The things that we lost, is impossible to get back. I often wonder how she felt when she say she regrets never spending enough time with her mother. Maybe this is the same feeling of remorse. Maybe it is really lost and is impossible to get back. And then I wonder at the effort that she puts in to be with her family again. She placed them as the priority in hope of catching up. In hope probably, of making up for lost time and not repeat the same mistakes. Noble acts, which might bear fruit. The opportunity for a second chance. I feel so much of what she felt the past couple of years. I felt the regrets. I felt the single handed claps. I felt her moment of loneliness. I felt the uncertainty.

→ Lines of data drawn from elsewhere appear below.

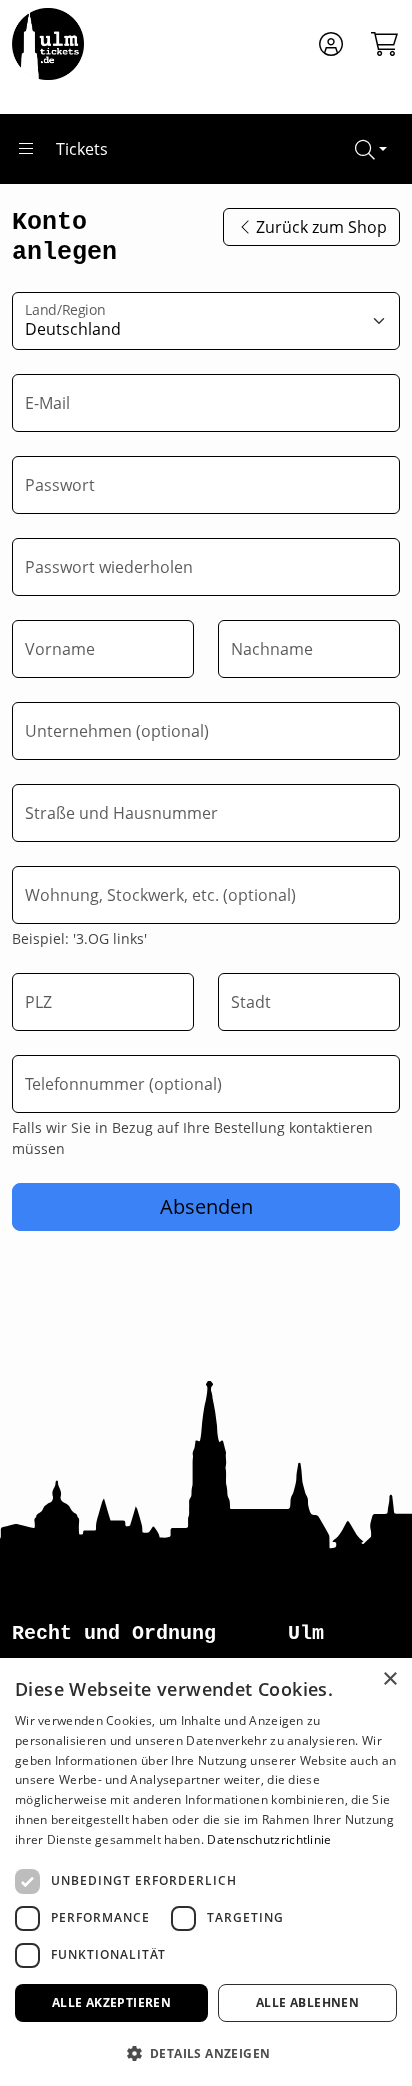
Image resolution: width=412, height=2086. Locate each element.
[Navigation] (26, 149)
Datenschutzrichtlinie (269, 1839)
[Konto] (331, 44)
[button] (206, 2053)
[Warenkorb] (378, 44)
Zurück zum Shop (321, 227)
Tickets (82, 149)
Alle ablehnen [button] (307, 2002)
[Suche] (371, 149)
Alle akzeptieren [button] (111, 2002)
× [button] (389, 1679)
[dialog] (206, 1872)
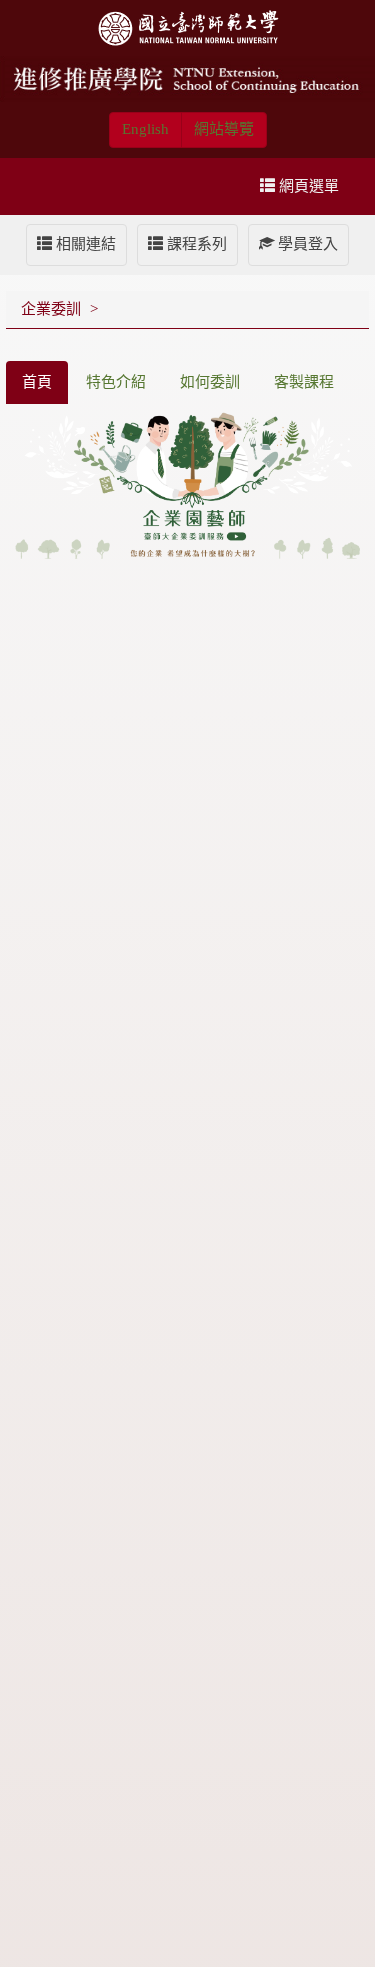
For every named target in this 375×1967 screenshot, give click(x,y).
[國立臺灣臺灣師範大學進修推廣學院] (187, 78)
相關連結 (84, 244)
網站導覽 (224, 129)
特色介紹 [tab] (116, 382)
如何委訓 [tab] (210, 382)
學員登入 (306, 244)
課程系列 (195, 244)
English (145, 129)
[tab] (37, 382)
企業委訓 (51, 309)
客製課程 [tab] (304, 382)
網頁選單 (307, 186)
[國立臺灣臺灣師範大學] (188, 26)
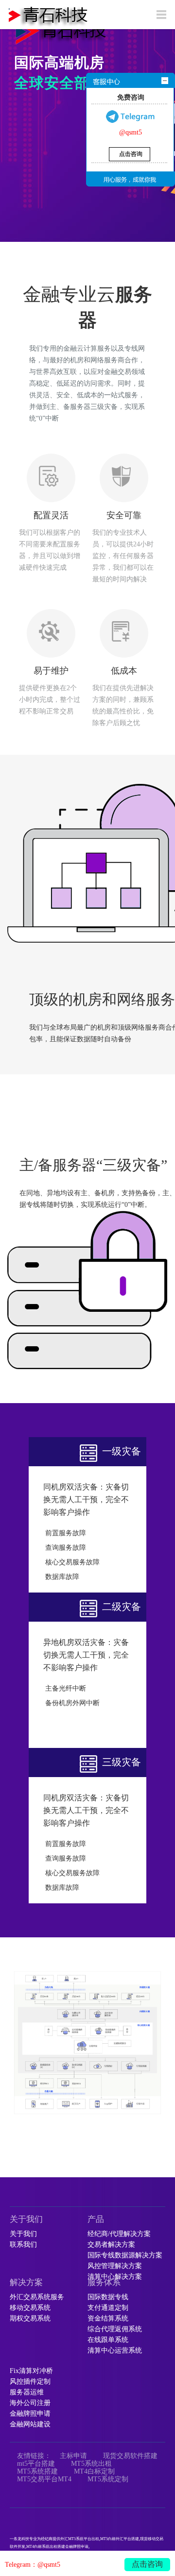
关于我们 (23, 2234)
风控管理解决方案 (115, 2266)
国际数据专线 (108, 2297)
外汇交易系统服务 (37, 2297)
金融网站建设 (30, 2424)
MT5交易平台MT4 (44, 2479)
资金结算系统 (108, 2319)
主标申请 (73, 2455)
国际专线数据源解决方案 (125, 2255)
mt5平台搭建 (36, 2463)
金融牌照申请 (30, 2414)
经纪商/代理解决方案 (119, 2234)
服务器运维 (27, 2392)
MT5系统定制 (108, 2479)
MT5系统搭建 (37, 2471)
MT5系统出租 (91, 2463)
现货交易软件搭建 (130, 2455)
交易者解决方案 (111, 2245)
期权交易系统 (30, 2319)
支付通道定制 (108, 2308)
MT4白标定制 (94, 2471)
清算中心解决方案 (115, 2277)
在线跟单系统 (108, 2340)
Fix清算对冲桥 (31, 2371)
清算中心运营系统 (115, 2351)
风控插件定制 (30, 2382)
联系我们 (23, 2245)
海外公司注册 (30, 2403)
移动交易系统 (30, 2308)
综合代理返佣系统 (115, 2329)
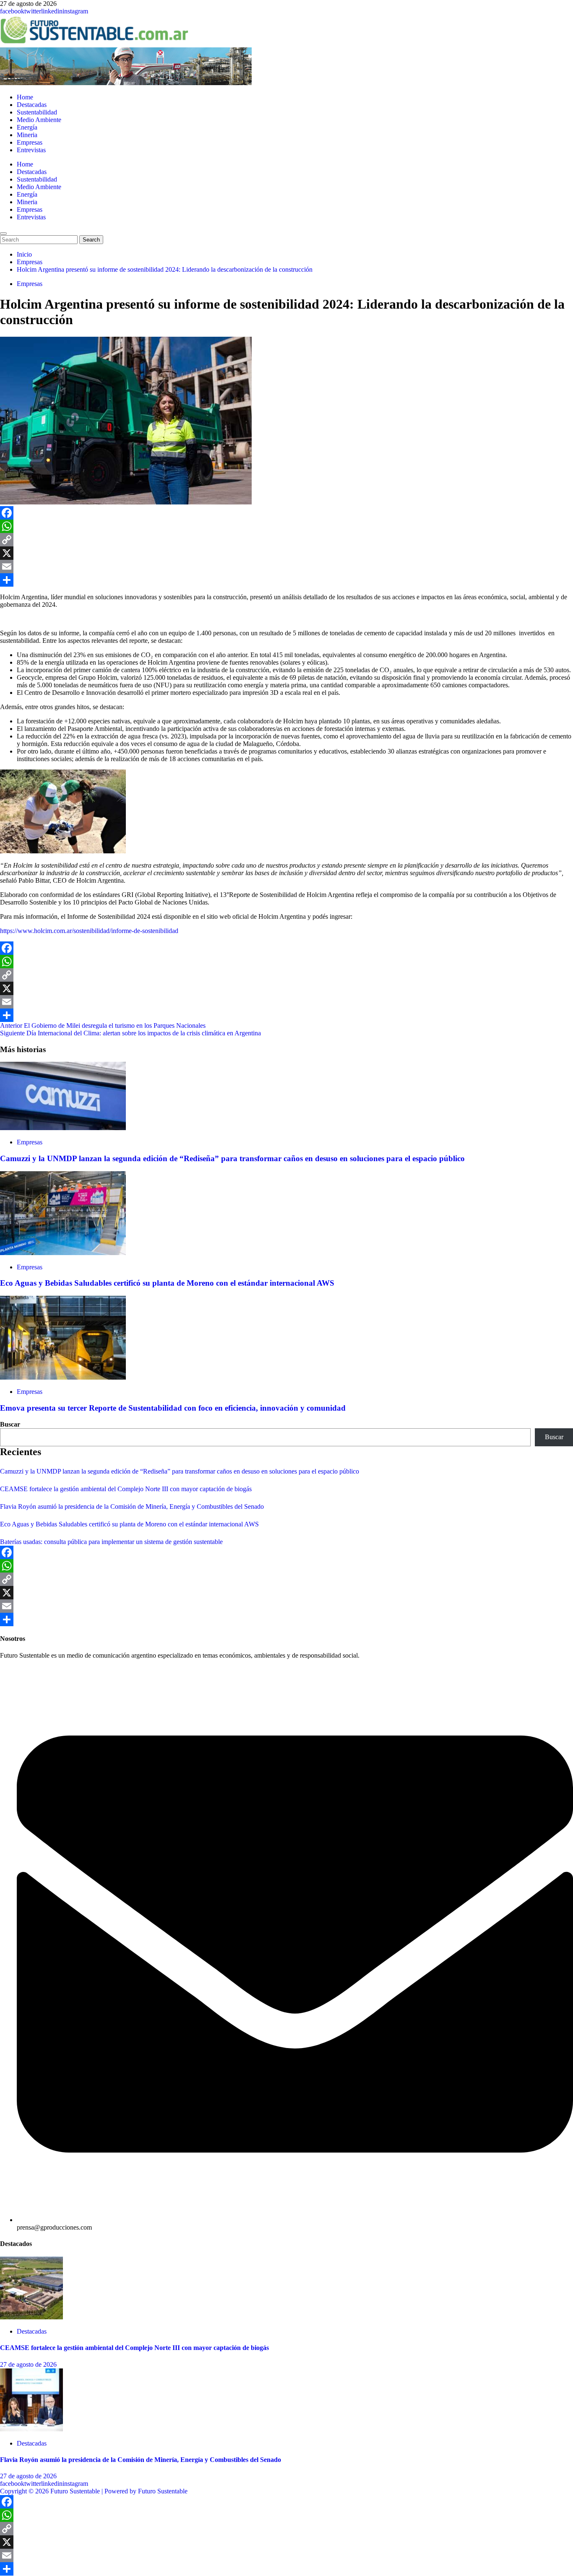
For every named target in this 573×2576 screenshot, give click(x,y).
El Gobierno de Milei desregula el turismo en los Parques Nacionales (103, 1025)
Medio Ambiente (39, 119)
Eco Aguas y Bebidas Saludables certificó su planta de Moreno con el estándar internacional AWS (167, 1283)
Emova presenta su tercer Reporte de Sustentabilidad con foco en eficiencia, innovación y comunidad (173, 1408)
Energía (27, 127)
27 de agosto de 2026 (28, 2364)
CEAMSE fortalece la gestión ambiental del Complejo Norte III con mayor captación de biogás (126, 1488)
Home (25, 97)
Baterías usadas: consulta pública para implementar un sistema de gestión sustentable (111, 1541)
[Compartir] (286, 580)
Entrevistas (31, 149)
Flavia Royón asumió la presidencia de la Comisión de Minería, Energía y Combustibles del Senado (132, 1506)
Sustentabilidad (37, 112)
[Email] (286, 566)
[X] (286, 553)
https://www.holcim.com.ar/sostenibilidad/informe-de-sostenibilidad (89, 930)
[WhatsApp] (286, 526)
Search (93, 239)
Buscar (10, 1424)
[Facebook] (286, 513)
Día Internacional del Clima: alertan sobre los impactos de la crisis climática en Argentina (130, 1033)
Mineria (27, 134)
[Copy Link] (286, 539)
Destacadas (32, 104)
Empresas (29, 142)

It has been few years already, I chose to hide how much I miss them in front of people because I still feel very hurtful whenever I recall how I disappoint them. I carry them in my heart all the time and miss them badly. It's not just about regret, lonely and uncertainty, but helpless. Helpless due to I am all alone by myself although I am surrounded by friends and family, and I can do nothing to bring them back and compensate what I have done on them anymore.
I know it is not the same scenario, but as mentioned by you, you are walking over my footprints now. The thing that we lost is impossible to get back. And regardless how bad enough you want it and how hard you try, it doesn't mean you will get what you want. Thus just cherish what we have at the moment and learn to let go. Afterall, life still goes on. C'est la vie.